▸ **Data shown**
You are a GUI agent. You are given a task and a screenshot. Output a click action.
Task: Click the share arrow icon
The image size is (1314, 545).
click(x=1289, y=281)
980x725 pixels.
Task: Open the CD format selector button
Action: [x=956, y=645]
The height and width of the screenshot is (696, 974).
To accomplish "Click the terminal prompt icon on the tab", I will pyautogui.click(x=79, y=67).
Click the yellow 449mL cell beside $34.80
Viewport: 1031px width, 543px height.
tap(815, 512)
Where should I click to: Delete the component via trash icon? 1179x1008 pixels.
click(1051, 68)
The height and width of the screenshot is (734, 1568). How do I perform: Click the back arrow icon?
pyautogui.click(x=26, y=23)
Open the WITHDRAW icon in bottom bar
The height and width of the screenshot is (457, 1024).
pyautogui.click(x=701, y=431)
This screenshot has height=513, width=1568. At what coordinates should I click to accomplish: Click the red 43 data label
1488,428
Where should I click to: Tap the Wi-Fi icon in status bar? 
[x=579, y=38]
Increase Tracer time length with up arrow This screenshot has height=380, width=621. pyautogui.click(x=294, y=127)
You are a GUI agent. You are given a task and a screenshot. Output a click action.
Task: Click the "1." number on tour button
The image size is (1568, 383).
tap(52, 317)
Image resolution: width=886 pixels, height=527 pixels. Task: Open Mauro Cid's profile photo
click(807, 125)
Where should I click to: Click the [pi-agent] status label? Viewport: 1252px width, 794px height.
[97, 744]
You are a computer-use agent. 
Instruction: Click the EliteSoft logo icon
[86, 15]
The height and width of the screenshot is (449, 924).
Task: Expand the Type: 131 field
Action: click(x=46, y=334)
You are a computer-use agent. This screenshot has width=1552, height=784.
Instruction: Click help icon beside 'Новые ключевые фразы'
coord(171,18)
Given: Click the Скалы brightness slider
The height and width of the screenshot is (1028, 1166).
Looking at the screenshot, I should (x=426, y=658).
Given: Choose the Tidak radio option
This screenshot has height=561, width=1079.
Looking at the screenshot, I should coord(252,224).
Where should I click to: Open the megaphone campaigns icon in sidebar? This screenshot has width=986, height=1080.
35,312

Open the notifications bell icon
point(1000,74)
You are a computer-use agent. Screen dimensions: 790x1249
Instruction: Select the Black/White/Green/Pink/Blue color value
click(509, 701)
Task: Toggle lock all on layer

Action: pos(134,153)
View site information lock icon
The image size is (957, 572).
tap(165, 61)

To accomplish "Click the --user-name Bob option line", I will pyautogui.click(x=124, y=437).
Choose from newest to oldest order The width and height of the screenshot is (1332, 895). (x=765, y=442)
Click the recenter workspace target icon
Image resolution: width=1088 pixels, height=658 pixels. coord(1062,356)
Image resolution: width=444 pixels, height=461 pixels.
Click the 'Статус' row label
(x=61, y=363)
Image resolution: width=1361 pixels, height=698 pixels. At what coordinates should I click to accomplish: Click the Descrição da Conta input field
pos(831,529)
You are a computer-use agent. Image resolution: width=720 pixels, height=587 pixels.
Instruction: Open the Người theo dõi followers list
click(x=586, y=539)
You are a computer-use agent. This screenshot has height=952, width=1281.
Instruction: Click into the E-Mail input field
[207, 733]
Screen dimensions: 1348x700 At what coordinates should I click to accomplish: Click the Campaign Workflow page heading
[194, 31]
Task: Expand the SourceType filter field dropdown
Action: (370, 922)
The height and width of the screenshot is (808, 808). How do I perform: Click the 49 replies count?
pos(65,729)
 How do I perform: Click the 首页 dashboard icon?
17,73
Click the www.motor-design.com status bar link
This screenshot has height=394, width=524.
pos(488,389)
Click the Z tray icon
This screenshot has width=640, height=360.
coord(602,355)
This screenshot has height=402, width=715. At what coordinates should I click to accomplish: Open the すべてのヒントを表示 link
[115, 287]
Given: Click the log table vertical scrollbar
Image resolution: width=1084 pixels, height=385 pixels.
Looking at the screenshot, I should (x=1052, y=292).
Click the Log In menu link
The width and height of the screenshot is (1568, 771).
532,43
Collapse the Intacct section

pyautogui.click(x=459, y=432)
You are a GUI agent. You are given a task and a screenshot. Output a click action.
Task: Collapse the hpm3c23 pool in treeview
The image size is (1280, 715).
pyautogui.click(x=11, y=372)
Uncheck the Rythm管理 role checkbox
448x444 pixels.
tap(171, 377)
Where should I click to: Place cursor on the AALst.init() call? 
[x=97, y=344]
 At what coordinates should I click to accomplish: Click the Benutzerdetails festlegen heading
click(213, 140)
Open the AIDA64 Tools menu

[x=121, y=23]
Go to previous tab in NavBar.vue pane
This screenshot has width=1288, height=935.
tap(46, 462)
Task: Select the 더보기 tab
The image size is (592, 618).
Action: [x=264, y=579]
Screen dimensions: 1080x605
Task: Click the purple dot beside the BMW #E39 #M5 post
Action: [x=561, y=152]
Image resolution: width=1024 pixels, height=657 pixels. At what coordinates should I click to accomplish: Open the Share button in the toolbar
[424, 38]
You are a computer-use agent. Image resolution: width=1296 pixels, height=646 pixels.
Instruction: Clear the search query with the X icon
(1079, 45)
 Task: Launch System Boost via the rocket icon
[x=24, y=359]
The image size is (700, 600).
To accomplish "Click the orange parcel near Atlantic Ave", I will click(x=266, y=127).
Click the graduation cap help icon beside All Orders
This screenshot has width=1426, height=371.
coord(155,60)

▸ **Task brief**
Extract verbatim the lines of the listing above, from its first line up to and including the line containing "Action: [x=956, y=645]".

▸ **Response below**
You are a GUI agent. You are given a task and a screenshot. Output a click action.
Task: Click the share arrow icon
The image size is (1314, 545).
click(x=1289, y=281)
980x725 pixels.
Task: Open the CD format selector button
Action: [x=956, y=645]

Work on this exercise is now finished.